Manolo García conducía su coche por la carretera de Burgos cuando una furgoneta le embistió por detrás. Como vio a tiempo por el espejo retrovisor lo que se le venía encima, pudo salir ileso del empellón. Salió del coche hecho un basilisco y pudo contemplar la encarnación del concepto siniestro total en su vehículo.Del otro vehículo se bajó un moro. Y detrás del moro, un montón de moros. Manolo comenzó a gritarle al moro. Unos cuantos espontáneos se sumaron a su queja. Una señora, que declaró ser madre, se abalanzó sobre el moro primero y le abofeteó. Llegaron dos guardias civiles y le montaron al moro una de cuidado. Llegó una grúa y le pidió al moro una cantidad astronómica por llevarle el coche al taller.

El moro y los demás moros comenzaron a sentir que el mundo se les había echado encima.

Manolo García, que estaba hecho un basilisco, no tuvo más remedio que interponerse entre la madre y el moro, pedirles a los guardias su identificación y amenazarles con una denuncia, y explicarle al de la grúa que como le facturara lo dicho al moro se le iba a caer el pelo.

El moro acabó refugiado, con toda su familia, tras las anchas espaldas de Manolo.

Manolo acabó harto de la bronca. Sin coche y sin poder montarle al moro el lío que el moro se merecía por ir a demasiada velocidad en una caravana de fin de semana.
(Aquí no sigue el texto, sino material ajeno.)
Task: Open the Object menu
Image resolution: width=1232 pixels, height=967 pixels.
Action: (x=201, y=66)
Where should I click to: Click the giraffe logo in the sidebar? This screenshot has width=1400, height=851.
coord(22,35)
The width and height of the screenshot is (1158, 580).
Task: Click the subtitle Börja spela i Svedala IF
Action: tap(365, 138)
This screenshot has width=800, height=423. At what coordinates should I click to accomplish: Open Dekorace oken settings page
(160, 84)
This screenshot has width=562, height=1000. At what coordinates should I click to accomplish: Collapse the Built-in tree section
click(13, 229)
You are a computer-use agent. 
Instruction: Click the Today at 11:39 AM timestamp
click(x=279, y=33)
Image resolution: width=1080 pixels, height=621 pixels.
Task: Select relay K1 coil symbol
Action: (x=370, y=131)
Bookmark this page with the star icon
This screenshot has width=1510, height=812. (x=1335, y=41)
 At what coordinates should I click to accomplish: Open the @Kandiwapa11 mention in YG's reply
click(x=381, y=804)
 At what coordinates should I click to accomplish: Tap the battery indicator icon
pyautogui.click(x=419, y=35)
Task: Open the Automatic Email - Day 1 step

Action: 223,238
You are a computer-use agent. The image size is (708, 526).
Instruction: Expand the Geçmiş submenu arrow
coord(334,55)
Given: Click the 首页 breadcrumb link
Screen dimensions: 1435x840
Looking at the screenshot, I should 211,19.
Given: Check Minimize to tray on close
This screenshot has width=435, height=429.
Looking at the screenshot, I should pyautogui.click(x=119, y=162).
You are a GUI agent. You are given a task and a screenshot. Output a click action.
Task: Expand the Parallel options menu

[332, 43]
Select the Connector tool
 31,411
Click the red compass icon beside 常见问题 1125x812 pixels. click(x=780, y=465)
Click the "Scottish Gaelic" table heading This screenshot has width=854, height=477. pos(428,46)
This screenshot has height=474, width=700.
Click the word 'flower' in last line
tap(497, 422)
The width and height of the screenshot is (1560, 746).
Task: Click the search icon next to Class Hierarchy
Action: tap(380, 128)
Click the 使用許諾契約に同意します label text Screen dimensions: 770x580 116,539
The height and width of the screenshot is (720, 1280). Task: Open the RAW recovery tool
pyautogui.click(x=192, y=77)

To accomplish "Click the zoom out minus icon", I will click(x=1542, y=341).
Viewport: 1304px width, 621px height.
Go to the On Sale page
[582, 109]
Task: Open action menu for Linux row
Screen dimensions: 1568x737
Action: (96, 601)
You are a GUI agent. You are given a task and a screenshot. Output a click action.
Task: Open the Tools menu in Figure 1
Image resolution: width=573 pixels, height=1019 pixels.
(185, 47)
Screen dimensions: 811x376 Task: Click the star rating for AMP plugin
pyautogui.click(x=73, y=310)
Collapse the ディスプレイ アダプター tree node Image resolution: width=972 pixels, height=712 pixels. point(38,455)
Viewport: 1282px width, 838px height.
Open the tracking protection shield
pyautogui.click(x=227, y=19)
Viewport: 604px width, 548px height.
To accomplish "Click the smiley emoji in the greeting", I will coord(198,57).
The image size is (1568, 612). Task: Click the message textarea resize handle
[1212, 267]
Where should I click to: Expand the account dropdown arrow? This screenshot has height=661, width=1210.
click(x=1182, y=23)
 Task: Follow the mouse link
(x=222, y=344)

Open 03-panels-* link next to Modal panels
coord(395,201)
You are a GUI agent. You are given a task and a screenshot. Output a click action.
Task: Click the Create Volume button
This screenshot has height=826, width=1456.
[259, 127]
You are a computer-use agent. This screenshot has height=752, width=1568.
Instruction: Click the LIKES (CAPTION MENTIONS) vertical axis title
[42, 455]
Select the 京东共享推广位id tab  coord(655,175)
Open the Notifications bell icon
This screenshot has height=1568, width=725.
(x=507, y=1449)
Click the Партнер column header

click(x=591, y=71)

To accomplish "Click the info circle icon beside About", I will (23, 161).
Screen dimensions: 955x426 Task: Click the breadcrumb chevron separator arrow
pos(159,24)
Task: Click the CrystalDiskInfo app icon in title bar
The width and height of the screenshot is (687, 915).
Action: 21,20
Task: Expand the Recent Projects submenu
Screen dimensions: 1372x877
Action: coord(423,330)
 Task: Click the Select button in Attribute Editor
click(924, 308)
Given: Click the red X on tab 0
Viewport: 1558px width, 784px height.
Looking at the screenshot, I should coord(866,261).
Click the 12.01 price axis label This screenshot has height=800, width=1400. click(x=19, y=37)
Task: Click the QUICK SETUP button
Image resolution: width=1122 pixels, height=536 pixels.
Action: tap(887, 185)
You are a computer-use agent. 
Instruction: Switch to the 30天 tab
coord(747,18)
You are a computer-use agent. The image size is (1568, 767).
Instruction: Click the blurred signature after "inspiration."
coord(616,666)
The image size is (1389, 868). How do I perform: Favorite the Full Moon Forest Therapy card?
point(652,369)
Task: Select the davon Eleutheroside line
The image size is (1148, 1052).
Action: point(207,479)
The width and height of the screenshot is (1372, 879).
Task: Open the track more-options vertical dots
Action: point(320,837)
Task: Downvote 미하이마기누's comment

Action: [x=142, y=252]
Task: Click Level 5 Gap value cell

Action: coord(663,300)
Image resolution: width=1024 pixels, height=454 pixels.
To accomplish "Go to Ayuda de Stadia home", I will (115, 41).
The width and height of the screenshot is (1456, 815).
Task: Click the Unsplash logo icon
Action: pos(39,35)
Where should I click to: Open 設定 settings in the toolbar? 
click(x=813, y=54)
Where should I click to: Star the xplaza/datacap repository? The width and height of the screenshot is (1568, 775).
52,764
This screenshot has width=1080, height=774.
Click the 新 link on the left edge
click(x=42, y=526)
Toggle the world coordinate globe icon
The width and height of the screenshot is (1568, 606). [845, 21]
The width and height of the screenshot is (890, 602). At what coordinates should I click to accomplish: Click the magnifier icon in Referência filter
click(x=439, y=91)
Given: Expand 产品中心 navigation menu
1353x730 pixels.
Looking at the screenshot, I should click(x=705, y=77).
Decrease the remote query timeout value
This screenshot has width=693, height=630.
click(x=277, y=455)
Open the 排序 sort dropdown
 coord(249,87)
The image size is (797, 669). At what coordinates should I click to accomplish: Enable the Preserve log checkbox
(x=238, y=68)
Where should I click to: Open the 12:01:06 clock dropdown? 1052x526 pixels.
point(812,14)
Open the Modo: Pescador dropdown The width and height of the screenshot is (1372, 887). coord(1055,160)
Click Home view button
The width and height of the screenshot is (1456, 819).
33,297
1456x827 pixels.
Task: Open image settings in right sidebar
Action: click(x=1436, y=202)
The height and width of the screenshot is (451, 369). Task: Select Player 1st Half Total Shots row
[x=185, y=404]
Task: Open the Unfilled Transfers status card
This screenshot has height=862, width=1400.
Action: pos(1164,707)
Manolo está hasta las narices de que no le dejen enfadarse con un moro, ni con un negro, ni con un sudaca. Porque, cada vez que se enfada con uno, acaba teniendo que defenderle de los que le dan la razón.

Manolo y yo pedimos públicamente que se nos conceda el derecho a llamar hijoputa a un moro como si fuera un hijoputa alemán de raza aria. Pedimos que nadie nos ayude.